East Asia’s Gunslingers

Taiwan’s military claims it has developed a new naval stealth coating. If so, a clash with China may look like the Wild West.

According to Michael Cole of the Taipei Times, the Taiwan military recently announced that it has developed a radar-absorbent ‘stealth’ coating for naval weaponry and has already conducted successful operational tests. Let’s hope so. The Taiwan Navy (ROCN) sorely needs to improve its capacity for ‘sea denial’ as China’s People's Liberation Army (PLA) welds high-end surface combatants, sea-denial assets like missile-armed submarines and fast patrol boats, and shore-based tactical aircraft and missiles into a powerful implement for dominating the seas and skies around the island. A genuinely stealthy fleet of ROCN patrol boats packing large numbers of anti-ship cruise missiles would give Taipei its best chance of withstanding a cross-strait amphibious assault. Design defects hamper the stealth of current Taiwanese boats. Radar-absorbent materials could help the navy overcome these deficiencies.

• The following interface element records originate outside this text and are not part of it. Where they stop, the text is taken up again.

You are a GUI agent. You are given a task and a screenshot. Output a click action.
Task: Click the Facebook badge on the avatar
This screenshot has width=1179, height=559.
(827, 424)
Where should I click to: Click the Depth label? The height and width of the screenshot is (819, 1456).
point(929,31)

Colour me sceptical about Taipei's reports for now. Seldom does new military technology burst into life full-grown, vaulting from the complete secrecy of the laboratory into real-world operational use. New capabilities live up to their hype only after undergoing realistic testing under high-stress combat conditions. Nor can their users tap the full potential of new armaments absent rigorous schooling in doctrine and technical characteristics. Above all, mariners must practice. They can hone their craft in classrooms, simulators, and other venues out of public view – to a point. But these canned environments mimic the real thing only imperfectly. To succeed, in battle or even in routine peacetime endeavours, seafarers must take their ships to sea regularly for extended cruises. In the process, outsiders can glimpse their proficiency and élan. Even the PLA Navy’s mettle remains largely unproven by this standard. Chinese fleets spend too little time at sea.